Maybe Gus was right: war and fishing stories weren’t meant to go together. If I wrote a fishing story about the pool, I would leave out all hint of war and put in long descriptions of beauty. But could I? Using the pen and paper of my mind, I tried to describe the pool. My mind, however, whitened into a blank sheet. Feeling like a failure, I wondered, if great descriptive writing, like Cooper’s, is more beautiful than nature, maybe writing and nature can’t be judged against each other because they are, in the end, different things, linked by an invisible bridge. What does this bridge look like? Is it covered? Is it stone or suspension? Or is it lacking shape or form? If so, how does it connect things? Certainly not by charging tolls. But regardless of how they’re connected, if writing is created by man, while nature is created by a power I can’t understand, which is more important? Nature? After all, it came first. But nature is plentiful. Great writing isn’t, maybe because it has to be revised four, five, or even ten times. Does nature have to be revised?
“Let’s walk to the mouth,” Mr. La Branche said. The pool semi-circled to the right. Upstream of the pool was a long, narrow run. Standing in the end of the run was a small man wearing a plaid jacket and a gray cap. His hair and mustache were streaked with gray. He looked about ten years older than my father.

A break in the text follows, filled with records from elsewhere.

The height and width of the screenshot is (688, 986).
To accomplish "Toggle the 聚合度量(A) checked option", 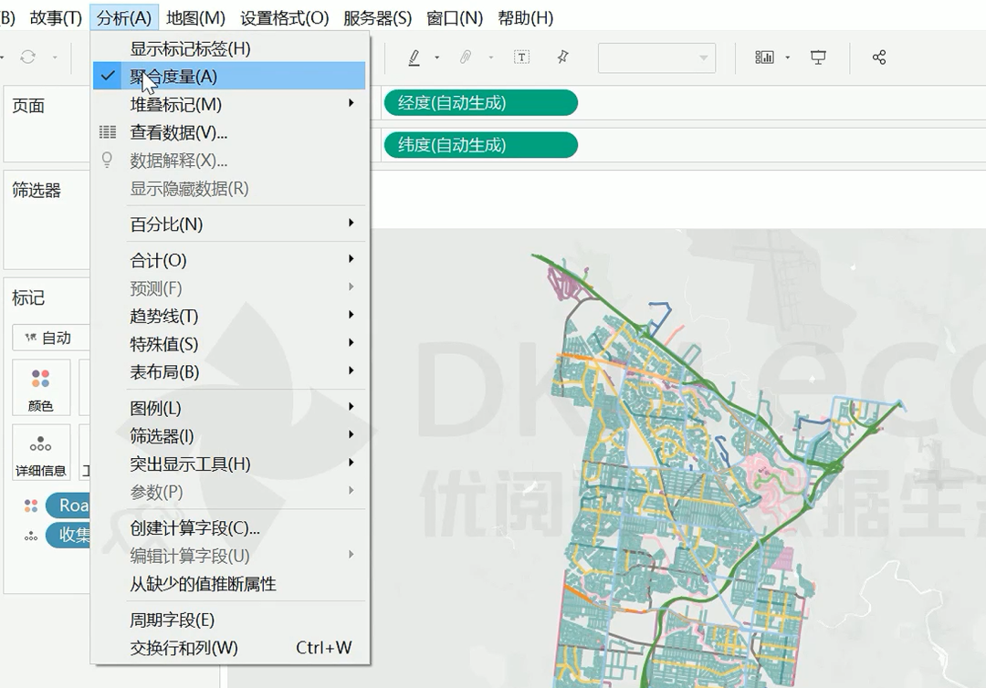I will point(173,77).
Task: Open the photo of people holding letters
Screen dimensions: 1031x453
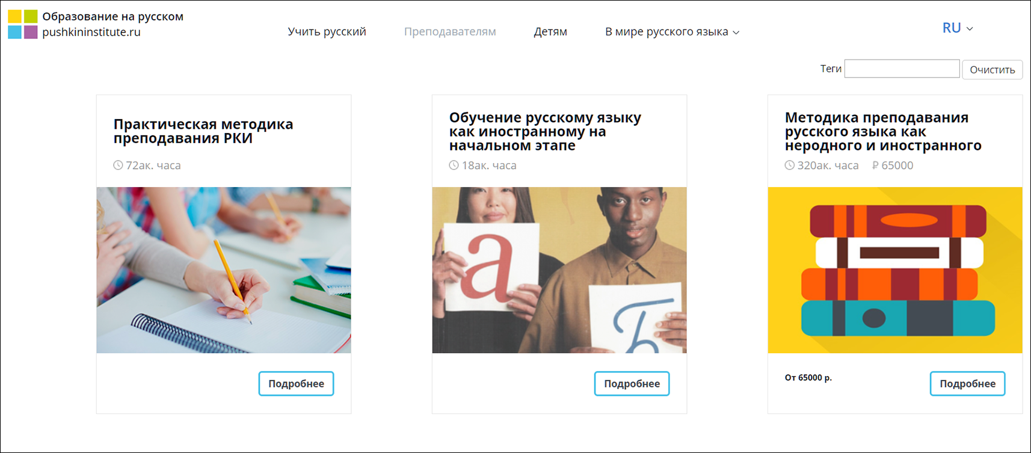Action: (559, 270)
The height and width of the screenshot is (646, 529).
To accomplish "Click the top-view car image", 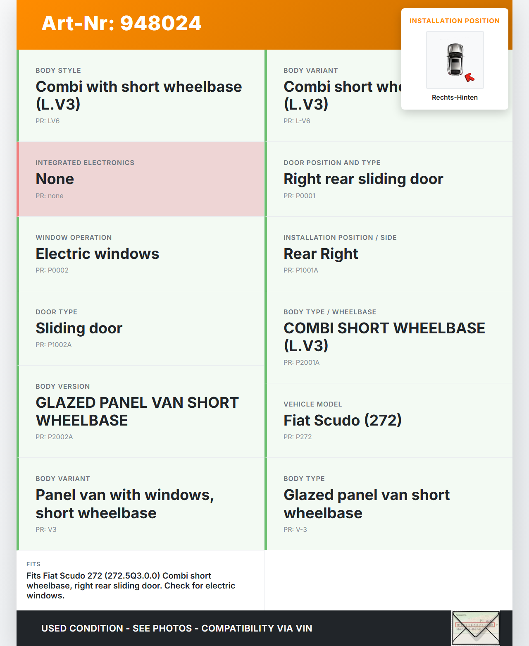I will point(455,60).
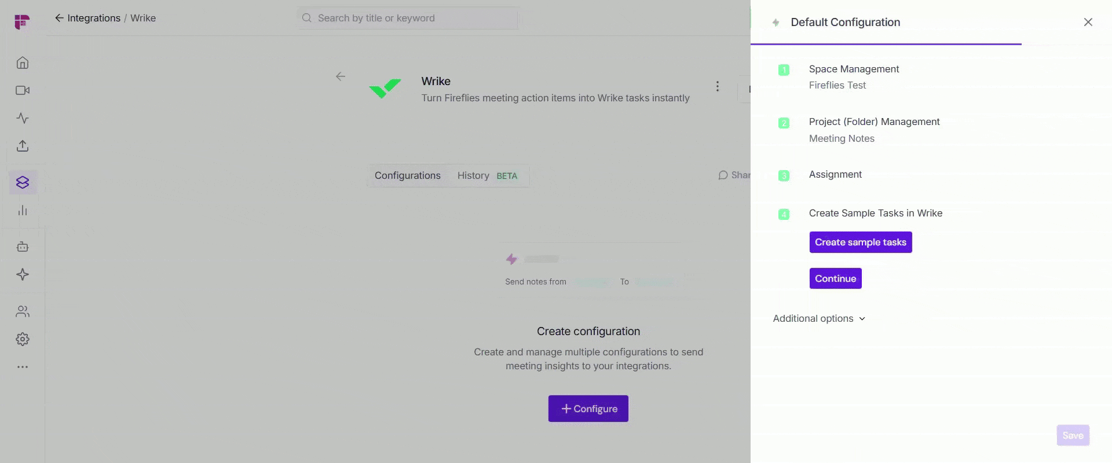Image resolution: width=1112 pixels, height=463 pixels.
Task: Close the Default Configuration panel
Action: [x=1088, y=22]
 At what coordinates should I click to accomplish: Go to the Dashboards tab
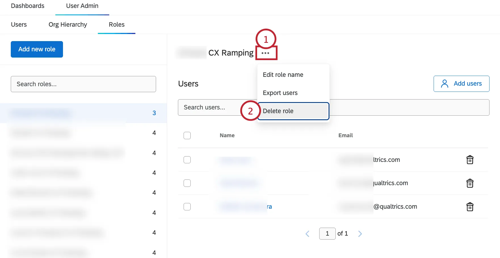28,6
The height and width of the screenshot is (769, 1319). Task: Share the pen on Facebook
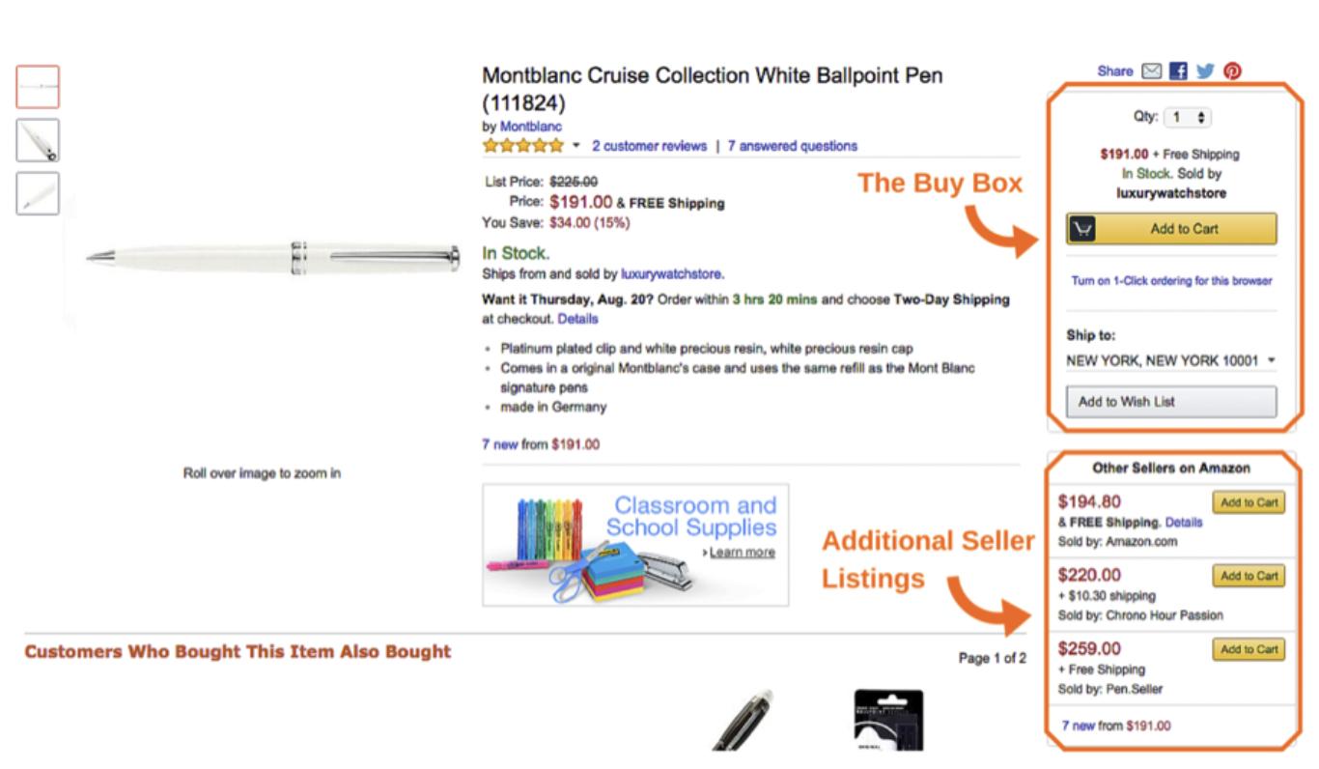click(1178, 71)
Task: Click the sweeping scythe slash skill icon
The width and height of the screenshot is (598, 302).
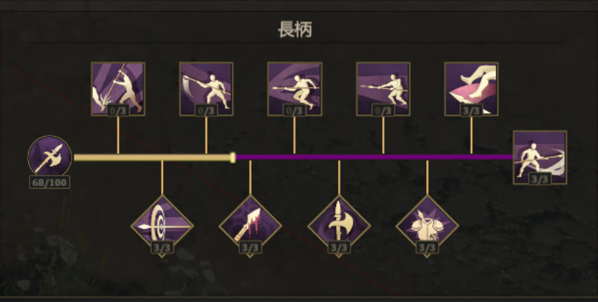Action: tap(206, 89)
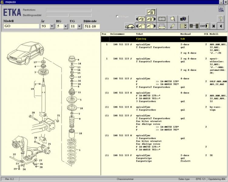This screenshot has height=182, width=228.
Task: Toggle the 'På lager' checkbox
Action: click(x=117, y=16)
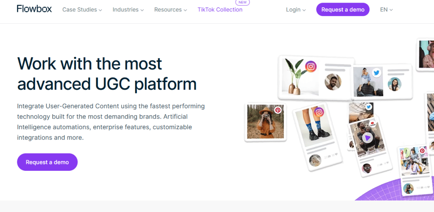Click the bearded man's round avatar
This screenshot has width=434, height=212.
coord(333,82)
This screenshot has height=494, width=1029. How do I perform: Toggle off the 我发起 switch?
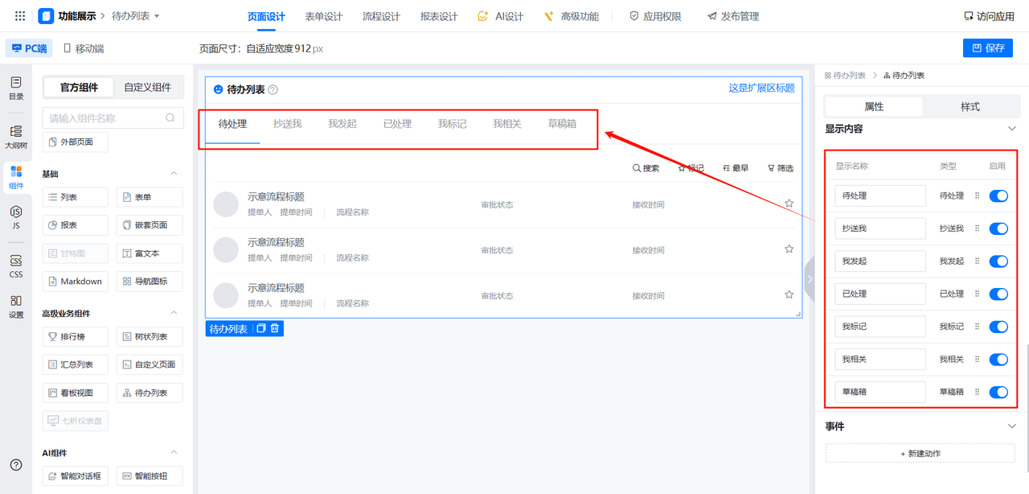tap(998, 261)
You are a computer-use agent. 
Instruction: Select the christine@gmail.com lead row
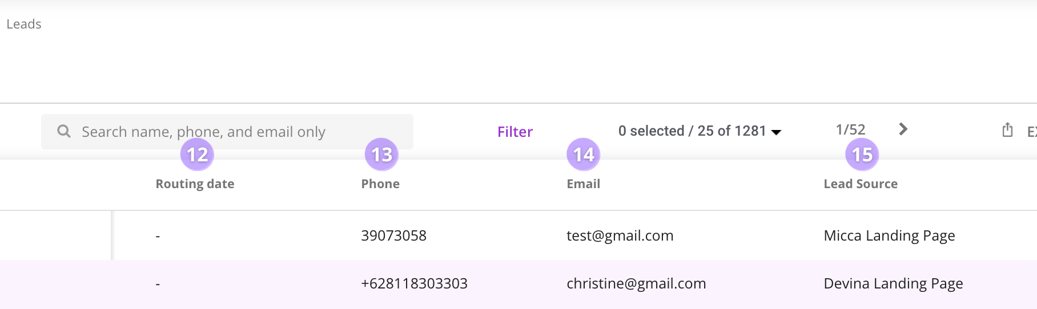636,283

“Theodore!” Mr. La Branche called.
“George, who’s your friend?”
“Ian. He has the curiosity to become a great angler.” I was proud.
“Nice to meet you,” Mr. Gordon said.
We shook hands. His grip was weak, like a girl’s. He looked suddenly ten years younger than my father, maybe because of his diminutive size or because of the way the sunlight brightened his smooth, baby-white face.
“George, here are the flies I tied for you.” Mr. Gordon handed Mr. La Branche a small matchbox.
“Thank you. The hatch should start soon.”
“Yes. I already tied on my fly.” Mr. Gordon held up a tiny, dark-brown fly. “Here’s the one I tied for you.” Mr. Gordon spoke softly, as if his voice were a fly he was scared of splashing on the water. He opened his silver fly box, took out a fly and gave it to Mr. La Branche. Mr. La Branche studied the fly, then tied it on.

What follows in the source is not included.